Bruidges Builder :  Dans un premier lieu, peut-on avoir une idée sur Gontran Mabetomoka ?

Gontran Mabetomoka  : J’ai 30 ans. J’ai une solide formation scientifique en mathématiques appliquées (licence/master) de l’université Paris Descartes. Je suis entrepreneur, advisor, mentor et investisseur pour les startups, accélérateurs et incubateurs.

En tant que startuper, aujourd’hui au parcours bien fourni, comment ont été les débuts ?

Le début de mon parcours d’entrepreneur a été si passionnant pour deux raisons : – Le sentiment de lancer un projet qui peut vraiment changer le monde. Et un grand dévouement pour stimuler les gens à rejoindre l’entreprise.

Listen! illustre toutefois le succès d’une startup française. Dans quelle mesure cette expérience vous-a-t-elle permise de se lancer dans d’autres aventures ?

A mon avis, il s’agit de rencontrer des personnes pertinentes lorsque nous avons brisé certaines barrières du parcours d’un entrepreneur et il y a trois choses complémentaires et constantes qui créent des opportunités pour lancer d’autres entreprises, à savoir l’ambition, le travail acharné et la passion.

Apparemment, c’est avec le même esprit que vous avez lancé l’incubateur Faster Capital ? Peut-on savoir aussi pourquoi il est basé à Dubaï ?

Je suis Venture Partner chez FasterCapital pour la France. FasterCapital est une structure émirati à la fois un fonds de capital-risque technologique et un incubateur. FasterCapital est basé à Dubaï car ses limited partners et ses fondateurs sont des émiratis.

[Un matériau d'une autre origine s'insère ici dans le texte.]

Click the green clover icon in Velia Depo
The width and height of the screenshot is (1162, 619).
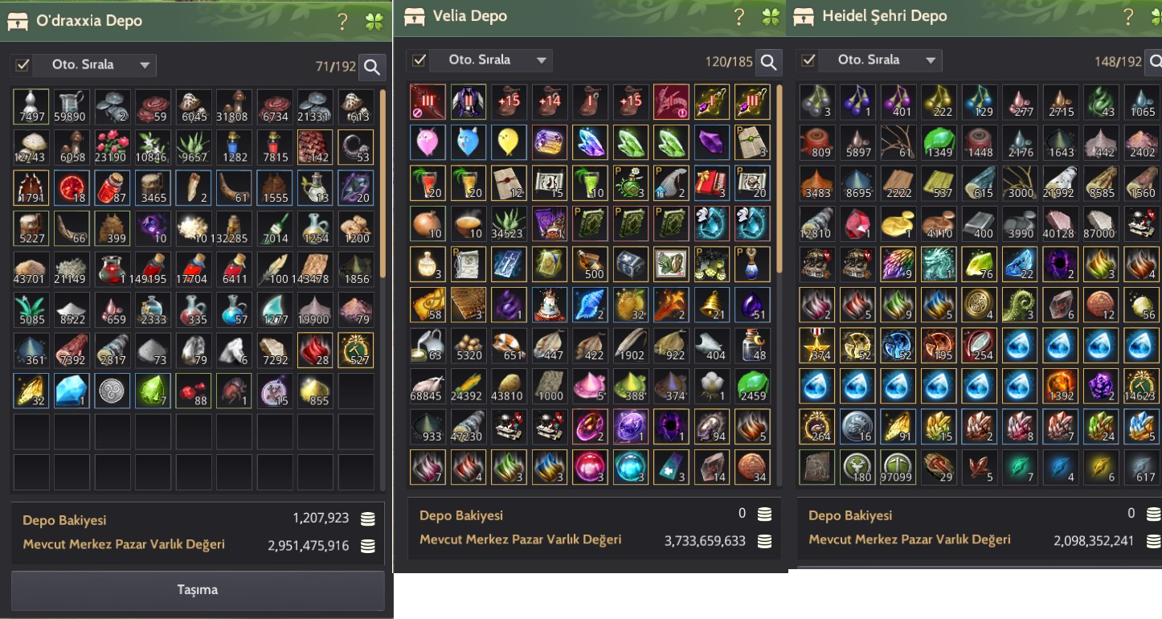coord(771,17)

Vous êtes également membre de Jury à la Commission Européenne. Quels sont les critères pour lesquels vous optez pour la sélection de telle ou telle startup ?

J’ai été sélectionné pour faire partie du jury pour EUvsVirus (une initiative européenne de la Commission européenne qui a proposé des projets technologiques pour faire face à la pandémie de Covid-19). Mes principaux critères sont les suivants :

  • Une équipe solide et complémentaire.
  • Une solution disruptive qui résout une partie importante de l’épidémie de Covid-19.
  • Une solution qui pourrait faire partie d’un grand marché en croissance .

Par rapport au contexte actuel marqué par une crise sanitaire qui a fortement malmené l’économie mondiale, comment se dessinent-elles les levées de fonds ?

Nous vivons une période difficile avec une crise économique profonde et il y aura certainement une contraction générale du marché du financement en capital risque pour au moins 1 an parce que les VCs -Venture Capital- dépendent fortement des contraintes de leurs LPs qui sont soit des grands groupes, compagnies d’assurance et institutionnels donc dépendant des marchés côtés.

Ils seront plus précis et plus restrictifs sur leur argent (concentration sur leur portefeuille d’actifs, réinvestissement sécurisé) et enfin la valorisation des startups sera réajustée à des intervalles cohérents à leur chiffres d’affaires.

Par rapport au même contexte, comment voyez-vous l’avenir des startups ?

Pour les start-ups, il existe plusieurs opportunités car, n’étant pas en bourse, elles sont plus agiles pour innover ou améliorer/changer plus facilement leurs modèles économiques d’entreprise. Simplement, l’avenir est aux entrepreneurs ambitieux. Après toute crise, il y a eu les grandes entreprises comme Twitter, Uber etc…Alors, allons-y les gars.

Avez-vous des ambitions ou des stratégies d’investissement en Afrique ? Si oui, quels sont les pays qui vous intéressent le plus et quelles sont les startups africaines avec qui vous comptez nouer des partenariats ?

Oui. J’ai des ambitions en Afrique, surtout dans le domaine de la technologie. La Côte d’Ivoire, l’Afrique du Sud, la RDC et le Maroc sont des pays qui m’intéresse pour développer des projets d’investissement dans plusieurs secteurs de la tech.